Millions of Americans are set to receive higher pay in the new year, despite the potential confirmation of a millionaire labor secretary who once opposed the Obama administration's efforts to raise the federal minimum wage.

Twenty-two states, plus the District of Columbia, will see their minimum wages increase over the course of 2017, according to The Fairness Project, a nonprofit organization that supports progressive causes. In addition, dozens of cities will see similar hikes.

The raises are owed in large part to a strategy adopted by the Obama administration to circumvent an obstructionist Republican Congress. Rather than give up on their domestic policy agenda, the president and his aides have aggressively used the bully pulpit to push cities and states toward adopting key proposals — including a higher minimum wage.

RELATED: Inside the minimum wage protests

The raises also reflect a galvanized grassroots effort that managed to convince an enormous number of voters of the need for higher pay.

"Seventy percent of these raises came from ballot initiatives," Jonathan Schleifer, executive director of The Fairness Project, told NBC News. "So it's not so much that there's been a major shift from our elected officials... Rather, it's low-wage workers, it's their neighbors, it's folks in their communities who overwhelmingly voted to support ballot initiatives raising the minimum wage."

States that are seeing raises due to ballot measures include: Alaska, Arizona, Arkansas, California, Colorado, Florida, Maine, Missouri, Montana, Nevada, New Jersey, Ohio, Oregon, South Dakota, Washington and the District of Columbia.

Connecticut, Hawaii, Maryland, Massachusetts, Michigan, New York and Vermont, meanwhile, have their lawmakers to thank for the minimum wage hikes.

Some of the increases are small, amounting to only a few cents — as in Florida, where minimum wage will go from $8.05-an-hour to $8.10 on January 1. But workers' rights advocates insist any increase, no matter how tiny, makes a difference.

"When you're talking about the types of decisions that minimum wage workers are making — trading off whether they'll pay their healthcare bill or their groceries -- any increase is significant," Schleifer said.

RELATED: Four states voted to raise minimum wage

The raises are especially notable when compared to the federal minimum wage, which has stayed constant at $7.25 since 2009. President-elect Donald Trump's pick for labor secretary, Andrew F. Puzder, opposed the Obama administration's efforts to raise the federal minimum wage to $10.10 — well below the $15 minimum wage that many advocates are calling for.
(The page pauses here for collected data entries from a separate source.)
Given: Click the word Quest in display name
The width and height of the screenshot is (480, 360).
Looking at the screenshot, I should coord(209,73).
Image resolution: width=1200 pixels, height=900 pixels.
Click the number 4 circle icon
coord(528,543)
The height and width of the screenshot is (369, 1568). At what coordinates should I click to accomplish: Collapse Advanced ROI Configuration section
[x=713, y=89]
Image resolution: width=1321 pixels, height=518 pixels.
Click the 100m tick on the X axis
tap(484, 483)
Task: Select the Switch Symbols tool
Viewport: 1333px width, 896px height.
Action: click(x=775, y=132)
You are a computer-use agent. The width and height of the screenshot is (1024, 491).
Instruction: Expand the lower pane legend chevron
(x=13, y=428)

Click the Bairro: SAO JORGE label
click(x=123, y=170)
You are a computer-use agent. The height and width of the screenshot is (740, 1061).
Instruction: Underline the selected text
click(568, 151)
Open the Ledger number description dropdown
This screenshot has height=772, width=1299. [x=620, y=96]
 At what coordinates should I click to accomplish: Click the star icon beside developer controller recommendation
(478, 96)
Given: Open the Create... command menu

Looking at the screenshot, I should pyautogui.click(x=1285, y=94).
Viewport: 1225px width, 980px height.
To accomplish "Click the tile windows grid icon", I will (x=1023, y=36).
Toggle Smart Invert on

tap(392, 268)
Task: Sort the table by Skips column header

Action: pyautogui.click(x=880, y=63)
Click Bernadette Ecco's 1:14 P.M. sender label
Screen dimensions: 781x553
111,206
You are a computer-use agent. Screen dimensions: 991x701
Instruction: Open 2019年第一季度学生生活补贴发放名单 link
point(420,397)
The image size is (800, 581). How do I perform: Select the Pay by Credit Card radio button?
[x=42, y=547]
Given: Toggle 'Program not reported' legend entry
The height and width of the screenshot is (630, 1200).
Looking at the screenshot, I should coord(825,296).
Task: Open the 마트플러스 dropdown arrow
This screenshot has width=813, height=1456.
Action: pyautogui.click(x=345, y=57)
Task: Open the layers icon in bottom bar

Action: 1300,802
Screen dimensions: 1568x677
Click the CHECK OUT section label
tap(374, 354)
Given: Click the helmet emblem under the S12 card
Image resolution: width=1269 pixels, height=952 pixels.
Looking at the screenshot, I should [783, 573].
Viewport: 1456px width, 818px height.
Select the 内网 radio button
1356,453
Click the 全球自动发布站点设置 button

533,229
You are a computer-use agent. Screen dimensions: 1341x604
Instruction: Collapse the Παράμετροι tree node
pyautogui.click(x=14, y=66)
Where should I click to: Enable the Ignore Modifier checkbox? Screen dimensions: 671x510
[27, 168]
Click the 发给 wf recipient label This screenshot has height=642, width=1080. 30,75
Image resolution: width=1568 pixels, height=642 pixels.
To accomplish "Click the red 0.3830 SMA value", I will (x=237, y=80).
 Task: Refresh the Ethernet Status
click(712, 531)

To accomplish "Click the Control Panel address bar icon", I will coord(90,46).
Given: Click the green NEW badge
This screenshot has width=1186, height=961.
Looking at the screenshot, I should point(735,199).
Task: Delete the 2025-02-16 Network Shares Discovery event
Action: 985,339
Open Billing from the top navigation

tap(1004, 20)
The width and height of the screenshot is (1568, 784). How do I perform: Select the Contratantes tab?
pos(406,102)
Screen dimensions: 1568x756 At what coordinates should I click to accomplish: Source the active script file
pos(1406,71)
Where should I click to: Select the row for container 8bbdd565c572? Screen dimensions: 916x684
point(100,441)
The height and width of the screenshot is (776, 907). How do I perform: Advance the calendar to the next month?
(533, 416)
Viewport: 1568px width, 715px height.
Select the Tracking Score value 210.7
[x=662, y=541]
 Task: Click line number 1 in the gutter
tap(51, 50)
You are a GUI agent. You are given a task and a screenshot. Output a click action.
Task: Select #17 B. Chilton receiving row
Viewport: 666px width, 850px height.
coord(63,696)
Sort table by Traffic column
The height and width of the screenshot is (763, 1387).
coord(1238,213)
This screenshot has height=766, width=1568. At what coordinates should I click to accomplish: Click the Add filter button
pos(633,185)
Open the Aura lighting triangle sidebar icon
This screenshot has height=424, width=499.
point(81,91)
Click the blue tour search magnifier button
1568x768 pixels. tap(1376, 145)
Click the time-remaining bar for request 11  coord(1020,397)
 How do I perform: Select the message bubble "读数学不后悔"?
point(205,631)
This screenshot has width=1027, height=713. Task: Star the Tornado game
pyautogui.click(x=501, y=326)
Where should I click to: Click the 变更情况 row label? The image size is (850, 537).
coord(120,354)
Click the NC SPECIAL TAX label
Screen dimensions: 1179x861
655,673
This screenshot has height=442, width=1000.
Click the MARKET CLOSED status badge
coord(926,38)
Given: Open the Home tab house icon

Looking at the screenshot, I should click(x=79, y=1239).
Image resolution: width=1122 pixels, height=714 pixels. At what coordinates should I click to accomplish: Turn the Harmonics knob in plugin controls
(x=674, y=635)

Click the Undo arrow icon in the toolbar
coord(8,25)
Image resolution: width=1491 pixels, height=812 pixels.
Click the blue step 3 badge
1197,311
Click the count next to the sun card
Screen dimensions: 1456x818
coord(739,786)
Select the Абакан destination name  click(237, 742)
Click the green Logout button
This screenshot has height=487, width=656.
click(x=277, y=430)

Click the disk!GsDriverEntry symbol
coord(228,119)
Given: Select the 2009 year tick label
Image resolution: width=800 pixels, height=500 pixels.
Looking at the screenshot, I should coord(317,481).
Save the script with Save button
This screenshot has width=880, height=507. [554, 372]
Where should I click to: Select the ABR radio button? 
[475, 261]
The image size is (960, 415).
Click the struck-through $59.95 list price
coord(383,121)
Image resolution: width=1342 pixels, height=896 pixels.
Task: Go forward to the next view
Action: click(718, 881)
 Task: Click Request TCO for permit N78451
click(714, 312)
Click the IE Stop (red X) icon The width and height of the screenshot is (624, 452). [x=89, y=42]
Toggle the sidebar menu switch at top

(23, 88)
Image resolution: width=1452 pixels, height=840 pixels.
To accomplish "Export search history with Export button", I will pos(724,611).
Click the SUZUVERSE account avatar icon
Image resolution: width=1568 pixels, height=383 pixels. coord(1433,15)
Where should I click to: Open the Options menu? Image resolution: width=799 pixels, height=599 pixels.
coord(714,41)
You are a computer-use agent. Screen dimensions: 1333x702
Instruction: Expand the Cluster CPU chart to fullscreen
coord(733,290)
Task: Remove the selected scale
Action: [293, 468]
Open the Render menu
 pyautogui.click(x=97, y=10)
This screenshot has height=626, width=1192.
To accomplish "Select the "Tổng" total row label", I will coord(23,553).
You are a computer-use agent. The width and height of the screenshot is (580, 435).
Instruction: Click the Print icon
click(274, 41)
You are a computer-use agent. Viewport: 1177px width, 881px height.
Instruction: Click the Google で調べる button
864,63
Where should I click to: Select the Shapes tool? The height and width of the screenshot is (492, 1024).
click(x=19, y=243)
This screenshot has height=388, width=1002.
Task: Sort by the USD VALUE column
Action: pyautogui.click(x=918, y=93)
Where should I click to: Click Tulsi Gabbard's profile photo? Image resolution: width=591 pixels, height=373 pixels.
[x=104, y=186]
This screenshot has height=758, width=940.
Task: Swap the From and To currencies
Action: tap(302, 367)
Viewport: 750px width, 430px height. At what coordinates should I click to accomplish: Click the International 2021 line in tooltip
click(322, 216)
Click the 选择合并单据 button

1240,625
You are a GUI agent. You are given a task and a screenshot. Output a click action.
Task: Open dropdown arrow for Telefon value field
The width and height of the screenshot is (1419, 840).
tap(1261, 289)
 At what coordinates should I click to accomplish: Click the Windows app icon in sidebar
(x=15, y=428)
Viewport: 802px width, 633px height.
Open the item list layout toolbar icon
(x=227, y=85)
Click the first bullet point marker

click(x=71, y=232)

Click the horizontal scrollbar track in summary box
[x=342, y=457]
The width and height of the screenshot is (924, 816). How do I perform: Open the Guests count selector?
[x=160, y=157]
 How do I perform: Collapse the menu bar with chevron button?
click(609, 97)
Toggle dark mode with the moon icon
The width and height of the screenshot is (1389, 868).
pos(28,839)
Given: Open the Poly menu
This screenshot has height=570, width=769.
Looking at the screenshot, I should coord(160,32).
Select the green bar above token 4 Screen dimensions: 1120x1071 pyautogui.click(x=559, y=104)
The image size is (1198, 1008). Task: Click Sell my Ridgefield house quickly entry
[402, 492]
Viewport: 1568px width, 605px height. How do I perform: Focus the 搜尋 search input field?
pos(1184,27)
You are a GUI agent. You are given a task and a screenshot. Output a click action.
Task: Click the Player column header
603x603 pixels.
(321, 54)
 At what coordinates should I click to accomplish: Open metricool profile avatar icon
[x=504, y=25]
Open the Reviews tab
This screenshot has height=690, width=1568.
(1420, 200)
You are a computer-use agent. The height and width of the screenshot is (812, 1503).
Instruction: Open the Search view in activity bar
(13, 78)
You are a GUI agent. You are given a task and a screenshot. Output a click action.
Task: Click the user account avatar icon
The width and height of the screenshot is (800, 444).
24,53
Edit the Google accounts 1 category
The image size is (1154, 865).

"The new labor secretary has been opposed to the interests of workers on almost every level, including expanding overtime wages and raising the minimum wage," said Paul Sonn, general counsel and program director at the National Employment Law Project, a workers' rights group.

Even if Puzder is confirmed, the movement to raise minimum wages at the state and local level will prevail, Sonn said.

"This movement will only get stronger," he said.